The Boston Redevelopment Authority d/b/a Boston Planning and Development Agency has the right to challenge a foreclosure that purportedly terminated a covenant restricting the use of property to affordable housing.
In allowing the BPDA’s suit to move forward, the Business Litigation Session of the Suffolk Superior Court recognized two truisms of Massachusetts foreclosure law. First, the foreclosing lender owes a duty of good faith and reasonable care to the borrower and holders of junior encumbrances or liens. If that duty is breached, the foreclosure sale could be invalid.
Second, foreclosure by the power of sale requires a public auction. If the buyer at the auction fails to close on the purchase, a foreclosing lender cannot simply transfer the property to itself. Typically, the lender should offer the property to the second highest bidder or conduct a second public auction.
In Boston Redevelopment Authority d/b/a Boston Planning and Development Agency v. Boston Private Bank and Trust Company, and Janet Blake, Trustee of 21 Warren Street Realty Trust, the case involved a residential condominium unit in Charlestown acquired by the owner under an affordable housing program administered by the BPDA. When the owner purchased the property, the deed included a covenant that (1) restricted ownership to a qualified individual of moderate income; (2) limited the sale price to a below-market price set by a formula; and (3) required the owner to occupy the unit as a principal residence.

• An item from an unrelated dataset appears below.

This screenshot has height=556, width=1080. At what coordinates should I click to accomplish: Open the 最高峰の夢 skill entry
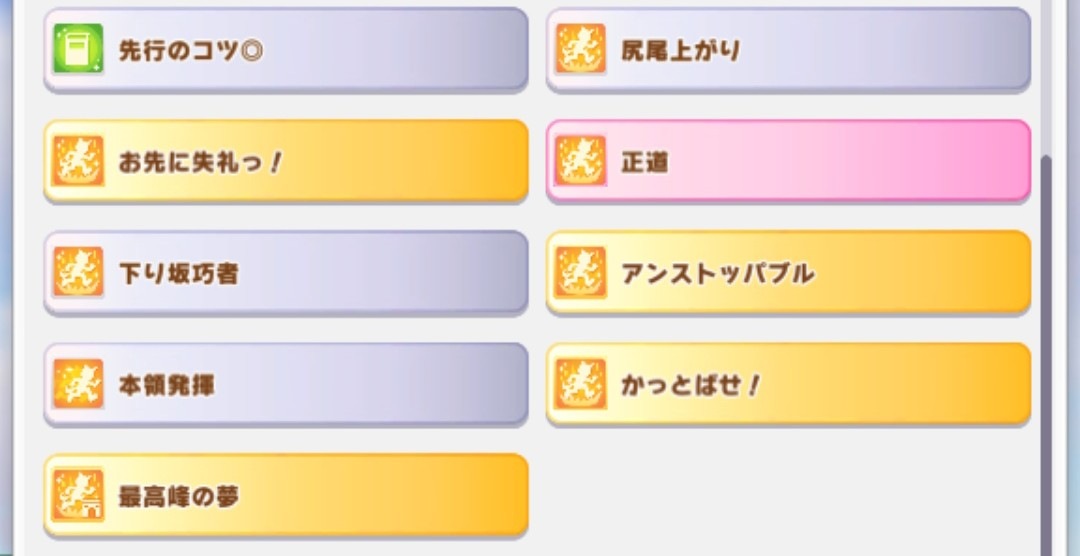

The covenant provided the BPDA with the right to purchase the property upon notice of a pending foreclosure of the property. This protects affordable housing agencies by providing an opportunity to retain the property in the municipality’s affordable housing supply.
The covenant also provided that if the lender obtains title to the property by foreclosure or deed in lieu of foreclosure, the covenant terminates. This protects lenders from being saddled with affordable housing restrictions when a loan has gone bad and they need to take ownership of the property.
The owner died, and her estate defaulted on the loan. The bank notified the BPDA that it intended to foreclose, and the BPDA did not exercise its right to buy the property. The BPDA does not typically purchase properties in this context. At the foreclosure auction, the bank signed a memorandum of sale with the highest bidder. But the winning bidder walked away from the deal when he realized the property was being sold subject to the affordable housing restrictions in the covenant.
The bank then conveyed to the property to itself, which the bank claimed terminated the covenant. A few weeks later, the bank conveyed the property to another person allegedly affiliated with the original highest bidder free and clear of the covenant.
The BPDA cried foul and filed suit to void the sale and reestablish the covenant. But the bank’s counsel moved to dismiss the litigation by using the old “you snooze, you lose” argument: since the BPDA failed to buy the property prior to the foreclosure, the covenant is dead and the BPDA’s rights have lapsed.
However, the Superior Court held that the affordable housing covenant held by the BPDA is an encumbrance, thereby requiring the lender to exercise the power of sale with a “duty of good faith and reasonable care” to the BPDA. The Superior Court concluded that if the bank’s actions to take title to the property were specifically designed to terminate the covenant, such actions could constitute a breach of duty and taint the foreclosure. This determination will be the subject of additional court proceedings.